Summary: Let us learn from the example of Horace Bushnell. Let us find the courage in Christ, to go against the grain.
Against The Grain, Acts 23:11
When I was a teenager I spent a couple of years living with my Dad and Grandpa in Butte, Montana. It was a true bachelor lifestyle with three generations of Surber men living under one roof. The only place we shopped was as the local butcher shop which was called the Meat Block.
I used to work in our family business, The Furniture Clinic, a furniture refinishing and antique restoration business. I have helped to restore antique chairs, wicker benches, 2 hundred year old grandfather clocks, and all sorts of antiques.

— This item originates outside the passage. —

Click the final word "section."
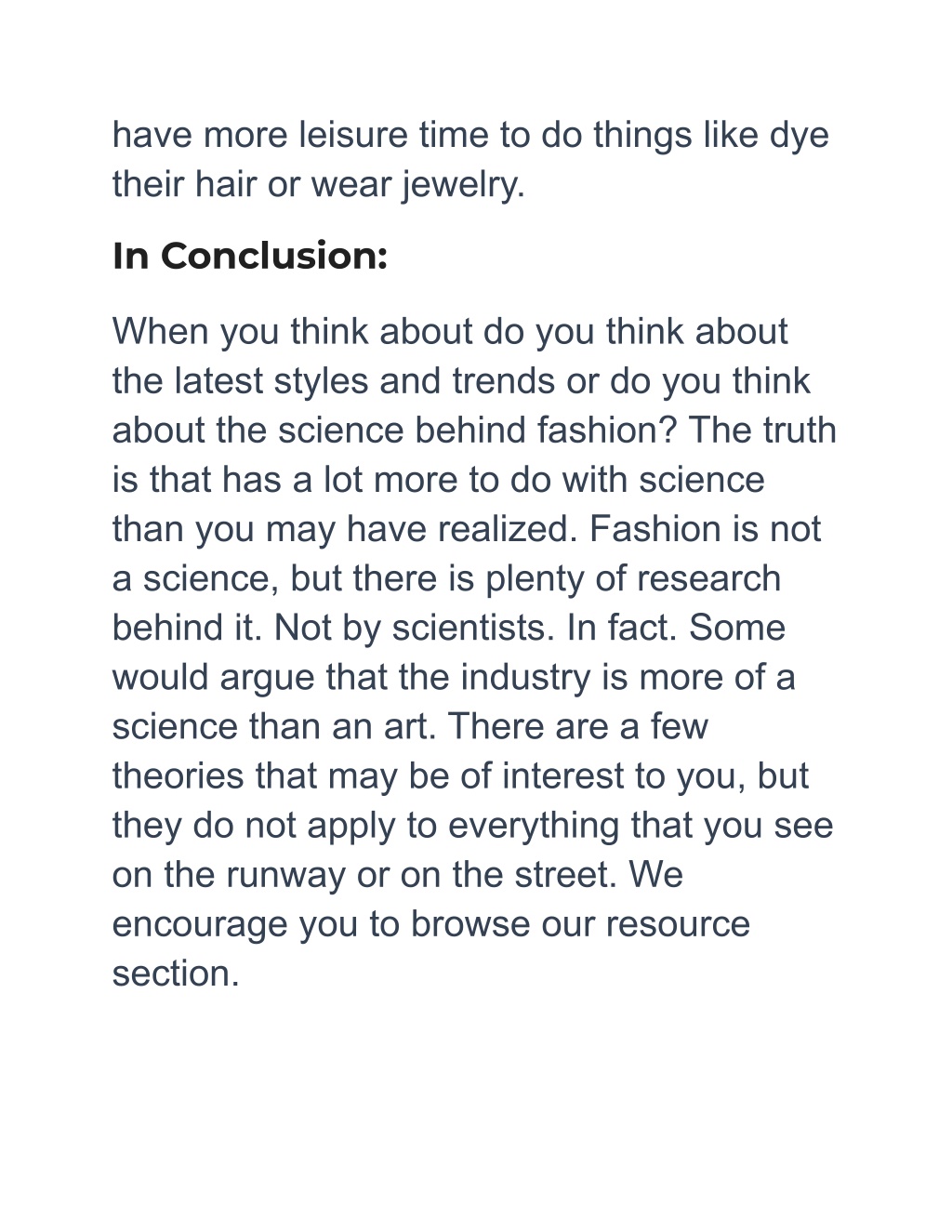Screen dimensions: 952x1232 176,974
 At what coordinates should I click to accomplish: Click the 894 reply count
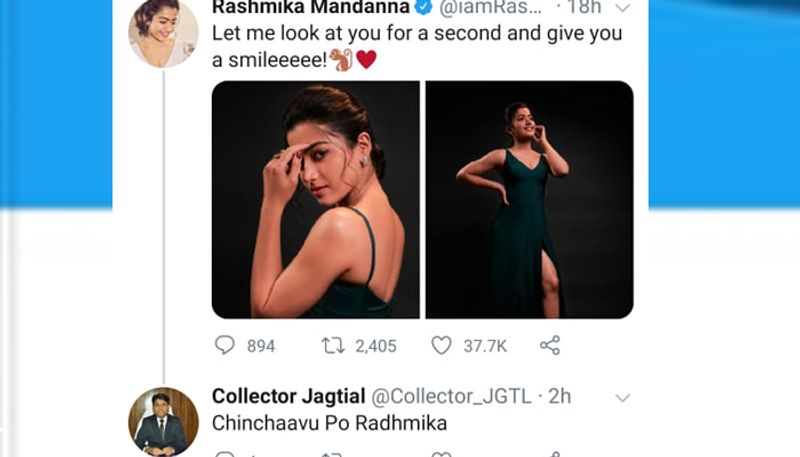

Working with antiques was a beautiful experience for me. I always enjoyed hearing the stories that went along with a piece of furniture from the past.
I remember when I first started working in the Furniture Clinic, my grandfather taught me about wood. He taught me how important it is in woodworking to be aware of the grain of the wood.
He showed me how if you go against the grain you can scar the wood and upset the natural appearance of the wood. When you use a sanding block or an electric sander, you want to make smooth passes in the direction of the grain of the wood.
In woodworking it is important to go with the grain. And in our lives there are times when going with the grain is important.
But there are also times in our lives when going against the grain is the right thing for us to do. And occasionally a person comes along who, for the sake of Christ, goes against the grain and leaves an example for us to follow.
Horace Bushnell was an American Congregational clergyman and theologian. Bushnell was a Yankee born in the village of Bantam, township of Litchfield, Connecticut.
He graduated at Yale in 1827 and was literary editor of the New York Journal of Commerce. In May, 1833 Bushnell was ordained pastor of the North Congregational church in Hartford, Connecticut, where he remained until 1859, it was his only pastorate.
Thereafter he held no appointed office, but, until his death at Hartford, Connecticut in 1876, he was a prolific author and occasionally preached.
In an age of great thinkers and writers, Horace Bushnell produced some of the most profound writing and articulated some of the most insightful thought.
Perhaps his most lasting gift to us, though is his example of a man who followed after his conscience and Christ, even when to do so went against the grain conventional thought.
In his recent work entitled, “Of Single Genius, of Single Grace,” a biography on the life of Horace Bushnell, Robert Edwards writes, “Time and again Bushnell knowingly challenged establishment thinking.
Evangelical teaching held that Christ came expressly to die on the Cross and thus to square accounts with Divine justice. Bushnell thought the reverse, following his interpretation of Anselm: Christ did not come to die. He died because he came, and he remained obedient to the law of right and love despite all a hostile world could throw at him.
Dominant thought looked primarily at God’s exacting justice when it considered Calvary. Bushnell set forth a God not only just, but merciful. The Deity is not obliged to be “a precisionist,” he protested.